Medallion Architecture • Feature Engineering • Statistical Analysis • BI Dashboards
Data Engineering • EDA • Correlation Analysis • Time Series • Power BI • Tableau
"A full end-to-end data analytics pipeline investigating whether anime quality drives popularity — built on Databricks Medallion Architecture with statistical validation, EDA, time series analysis and BI dashboards across Power BI and Tableau."
This project analyses 3,818 anime titles from MyAnimeList (2010–2025) to answer a core industry question:
Does more anime production lead to better content — and does quality actually drive popularity?
The central finding is a confirmed Anime Quality Paradox:
- More production ≠ better quality
- More popularity ≠ higher quality
- Quality moderately drives popularity (Pearson r = 0.567, p < 0.001)
- The industry self-corrected post-2021 — Modern Renaissance era produces the highest quality scores in the dataset
📁 notebooks/
├── 01_data_ingestion.ipynb → Bronze layer — raw CSV ingestion
├── 02_data_cleaning.ipynb → Silver layer — cleaning & filtering
├── 03_gold_feature_engineering.ipynb → Gold layer — feature engineering
├── 04_EDA_Analysis.ipynb → 18 research questions across EDA
├── 05_Correlation_Analysis.ipynb → Pearson & Spearman correlation
└── 06_Time_Series.ipynb → YoY production & quality trends
📁 dashboards/
├── PowerBI_Dashboard.pbix → 3-page interactive business dashboard
└── Tableau_Story.twbx → 5-slide narrative story
📁 data/
└── gold_analysis.csv → Exported gold layer dataset
📁 report/
└── Anime_Engagement_Popularity_Dynamics.pdf
📁 Visualization/
├── EDA
├── Correlation Analysis
├── Time Series Analysis
The global anime industry has undergone dramatic transformation over the past 15 years.

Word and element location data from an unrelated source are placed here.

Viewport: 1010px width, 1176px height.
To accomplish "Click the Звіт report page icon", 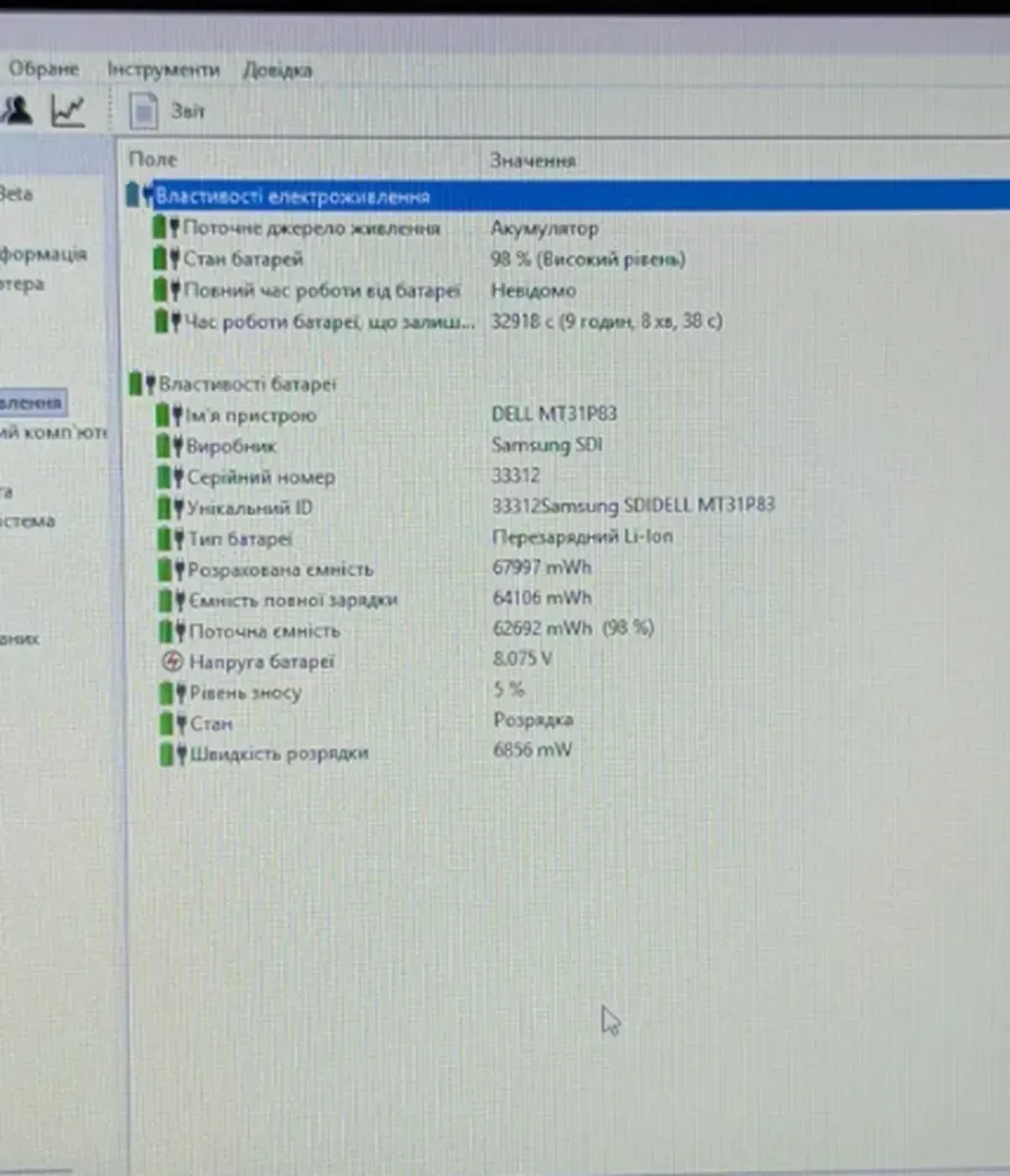I will pyautogui.click(x=144, y=111).

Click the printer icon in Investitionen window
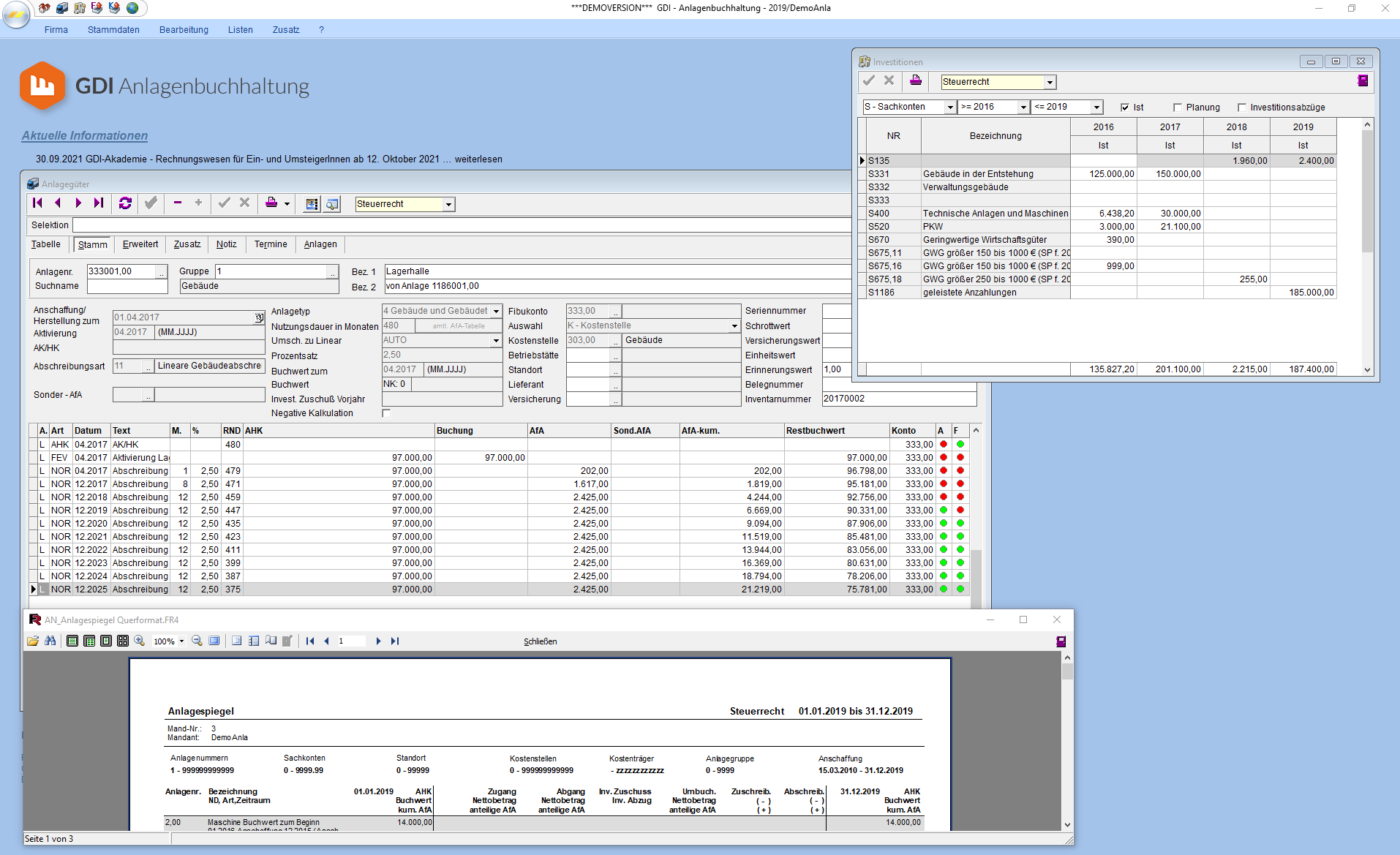pyautogui.click(x=915, y=81)
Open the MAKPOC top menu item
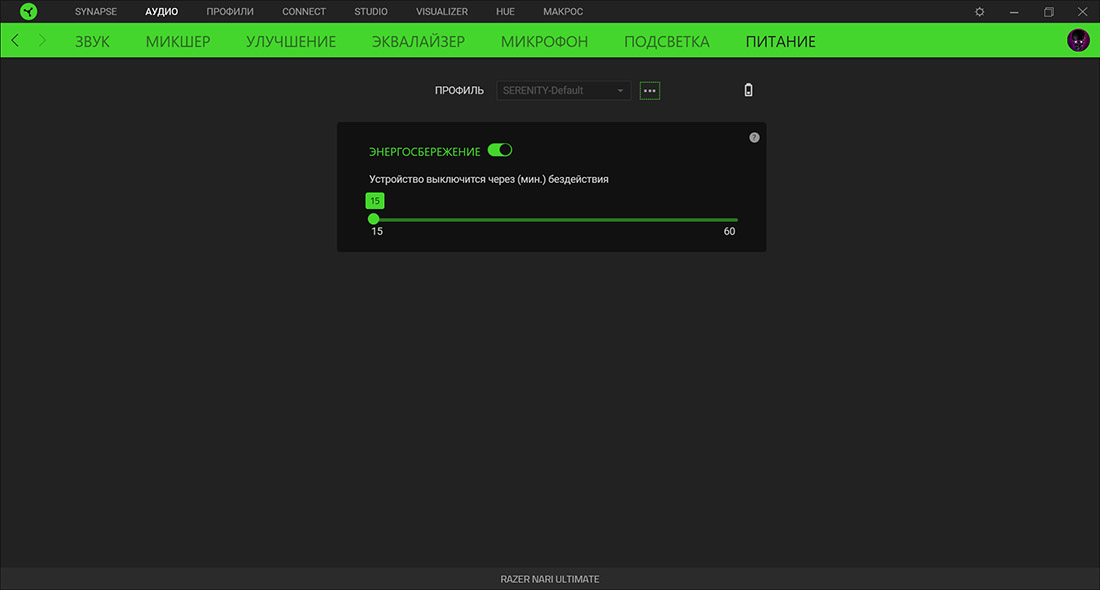1100x590 pixels. pos(563,12)
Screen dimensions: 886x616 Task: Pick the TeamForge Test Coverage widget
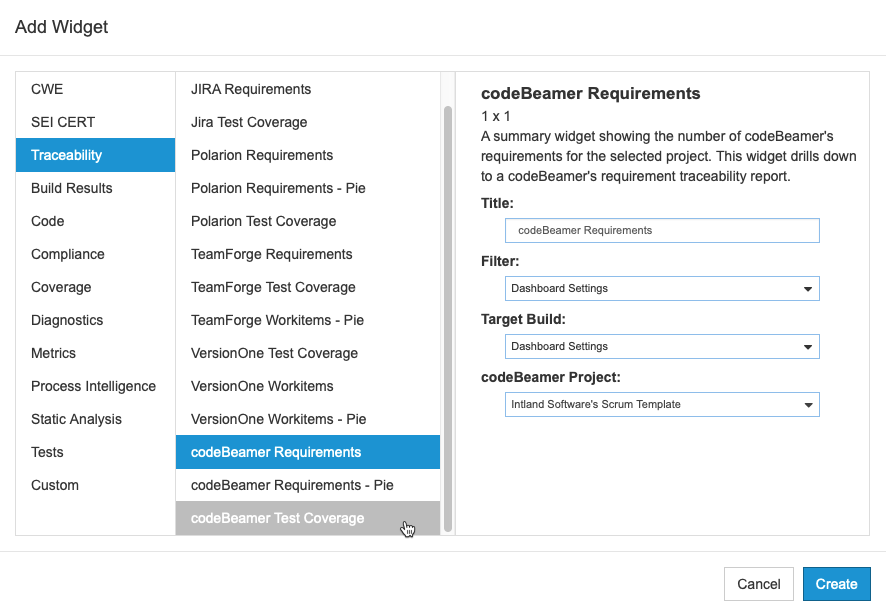click(308, 287)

- Streaming platforms like Crunchyroll and Netflix accelerated internationalisation
- Annual production doubled from ~140 titles in 2010 to a peak of ~280 by 2016–2017
- By 2025 the global anime market reached approximately USD 36–38 billion, growing at 7–9% CAGR
This rapid expansion created a fundamental tension between production volume and content quality — and between critical quality and audience popularity. This project quantifies that tension using a full Medallion Architecture data pipeline on Databricks, covering ingestion, cleaning, feature engineering, statistical analysis and business intelligence visualisation.

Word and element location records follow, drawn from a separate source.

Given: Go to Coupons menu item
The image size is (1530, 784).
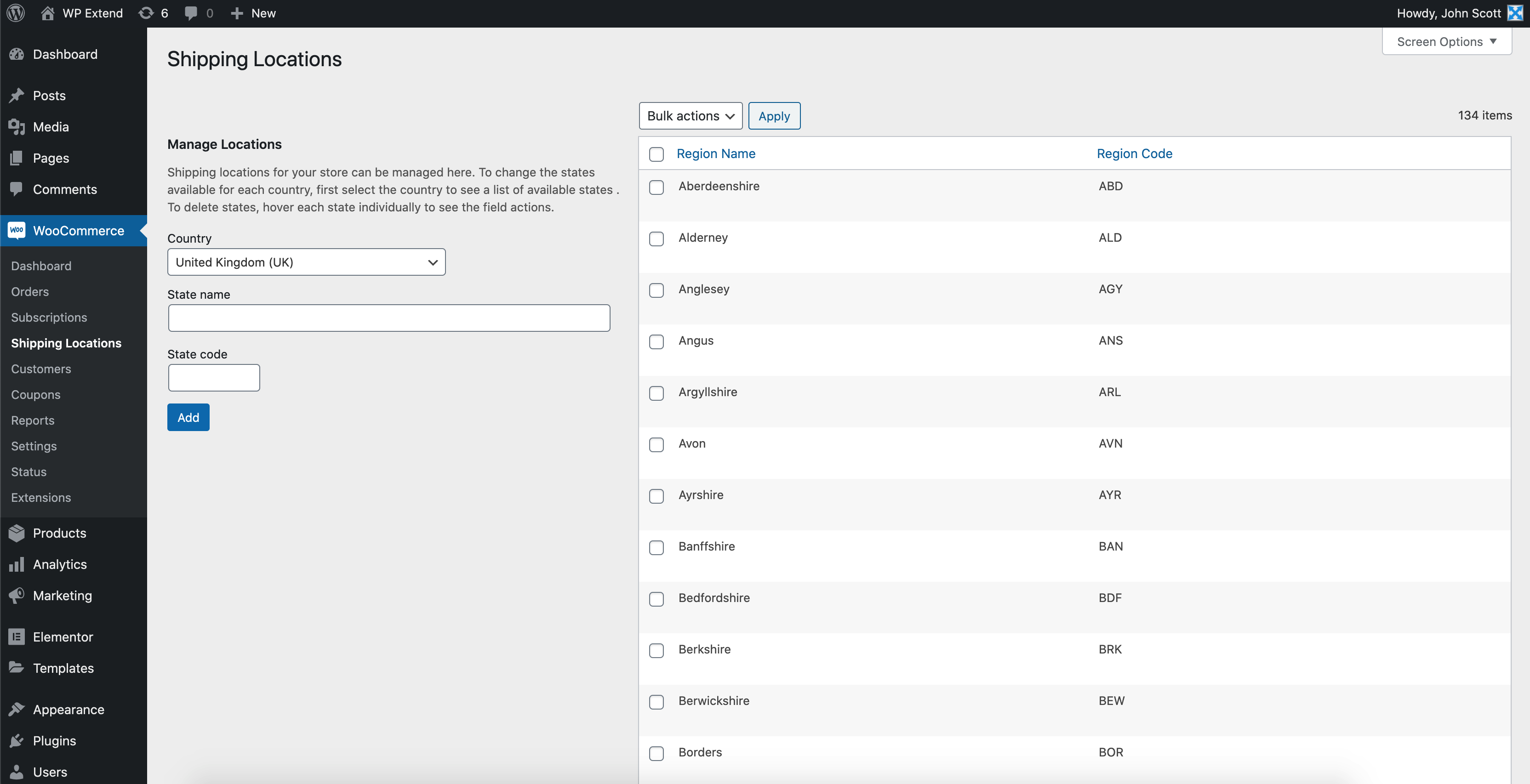Looking at the screenshot, I should pos(36,394).
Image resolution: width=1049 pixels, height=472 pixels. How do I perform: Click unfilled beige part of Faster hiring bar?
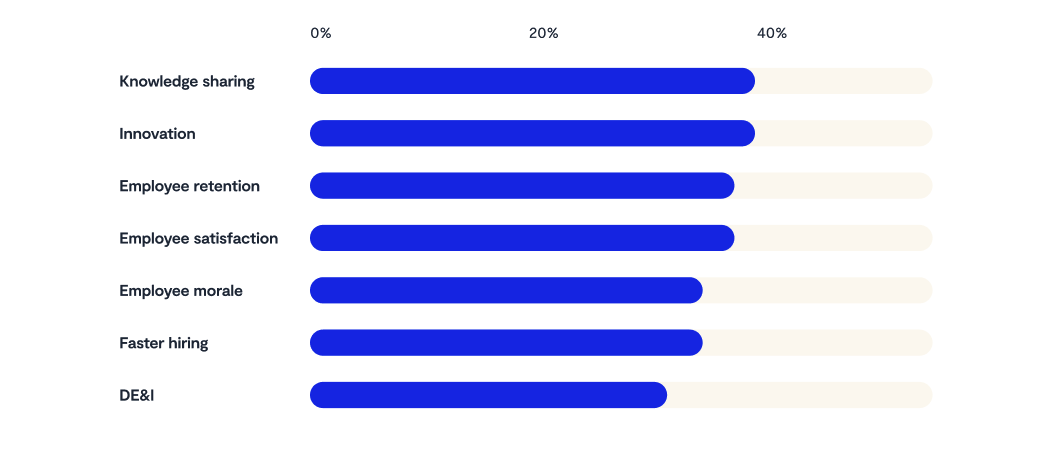[x=818, y=342]
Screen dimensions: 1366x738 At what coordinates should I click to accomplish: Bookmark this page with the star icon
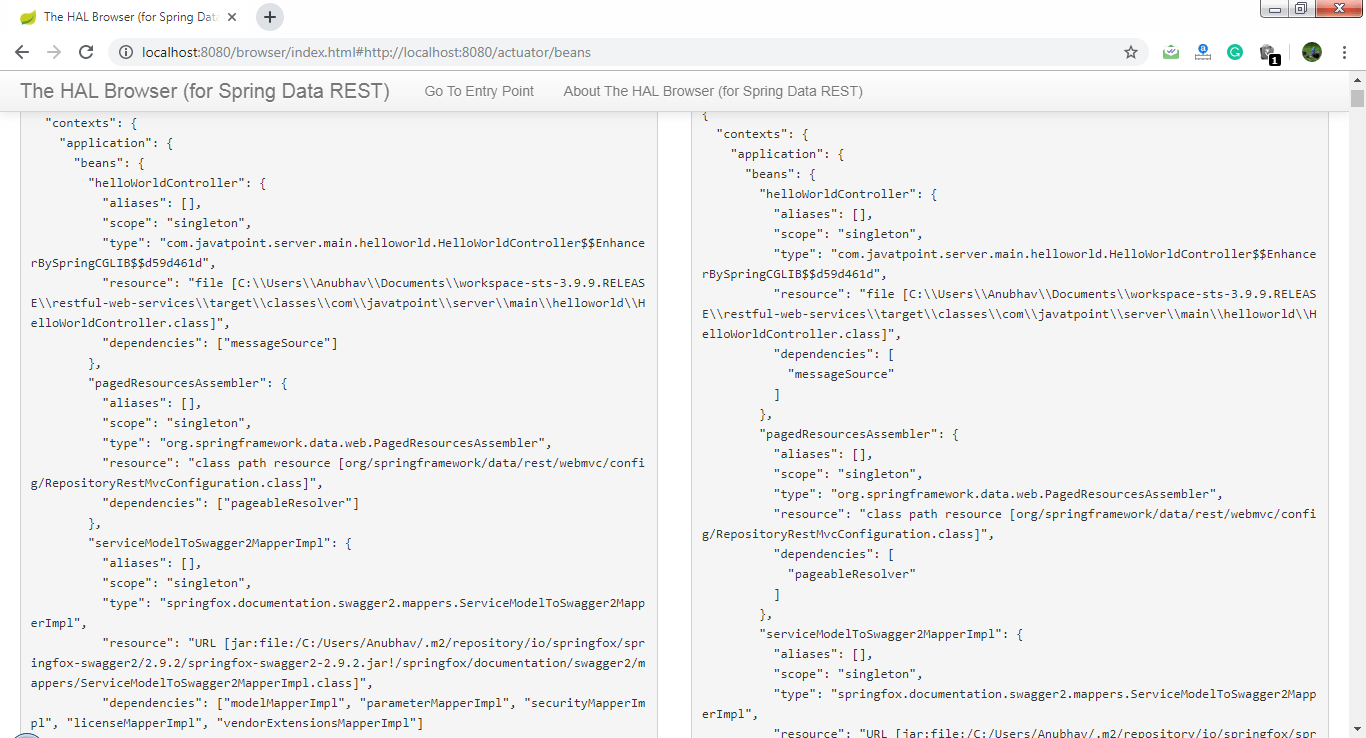tap(1131, 52)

Project Type: End-to-end data analytics portfolio project Domain: Media & Entertainment Analytics Period: 2010 – 2025 Platform: Databricks Community Edition
| Property | Value |
|---|---|
| Source | MyAnimeList (MAL) |
| Raw dataset | 28,858 titles (full MAL catalogue) |
| After year filter (2010–2026) | 3,818 titles |
| Scored anime | ~3,018 (79%) |
| Unscored anime | ~800 (21%) |
| Score range | 2.5 – 9.3 |
| Members range | 34 – 4,192,911 |
| Unique genres | 21 |
| Unique studios | 500+ |
| Column | Missing % | Treatment | Reason |
|---|---|---|---|
| demographics | 56.87% | "Unknown" | Too high to impute reliably |
| title_english | 30.35% | Fill with title | Logical fallback |
| themes | 28.33% | "None" | Categorical — not numeric |
| score | 21.25% | 0 | Unrated ≠ average score |
| scored_by | 21.25% | 0 | Consistent with score = 0 |
| studios | 12.83% | "Unknown" | Categorical |
| genres | 6.01% | "None" | Categorical |
| episodes | 4.04% | Median (12) | Standard seasonal length |
| rating | 1.92% | "Unknown" | Categorical |
| rank | 2.44% | 0 | Numeric placeholder |
Design Decision: Score filled with 0 rather than mean/median. Imputing average would artificially inflate quality metrics for unrated anime. All score-based analysis filters score > 0 before calculation.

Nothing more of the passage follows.